On Her Shoulders in association with New Perspectives Theatre Company and the New School for Drama presents
Directed by Kristin Heckler, Dramaturgy by Melody Brooks
The Group: A Farce
by Mercy Otis Warren
On Her Shoulders was pleased to present a staged reading of THE GROUP: A Farce by Mercy Otis Warren, directed by Kristin Heckler, on Wednesday, April 13, 2016. The Play in Context, which situates the script in its historical time and place, kicked off the evening at 6:45pm with an Introduction by dramaturg Melody Brooks. Running time, including a post-performance Q&A was approximately 90 minutes.
“As the great business of the polite world is eager pursuit of amusement, and as the public diversions of the season have been interrupted by the hostile parade in the capital; the exhibition of a new farce may not be unentertaining.”

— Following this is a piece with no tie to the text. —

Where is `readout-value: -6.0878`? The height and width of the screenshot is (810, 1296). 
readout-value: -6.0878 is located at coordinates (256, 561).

MERCY OTIS WARREN (1728-1814) was a Massachusetts native, daughter of an outspoken critic of British rule and the wife of a prominent American politician and revolutionary. Warren was personally acquainted with most of the leaders of the Revolution and was continually at or near the centre of events for more than two decades, from the Stamp Act crisis of 1765 to the establishment of the federal republic in 1789. Combining her unique vantage point and fervent beliefs with a talent for writing, she then became both a poet and a historian of the Revolutionary era, beginning with a trio of scathingly polemical plays in verse that were published serially (and anonymously) in a Boston newspaper. The Group was the third of these, written in 1775 and sent in pieces to her husband on the battlefield. Apparently never performed, it was widely shared among her husband’s friends and colleagues before being published. In 1790 she published a collection of poems and plays under her own name, and in 1805, published her masterwork, History of the Rise, Progress, and Termination of the American Revolution, one of the earliest accounts of the struggle, and the first authored by a woman.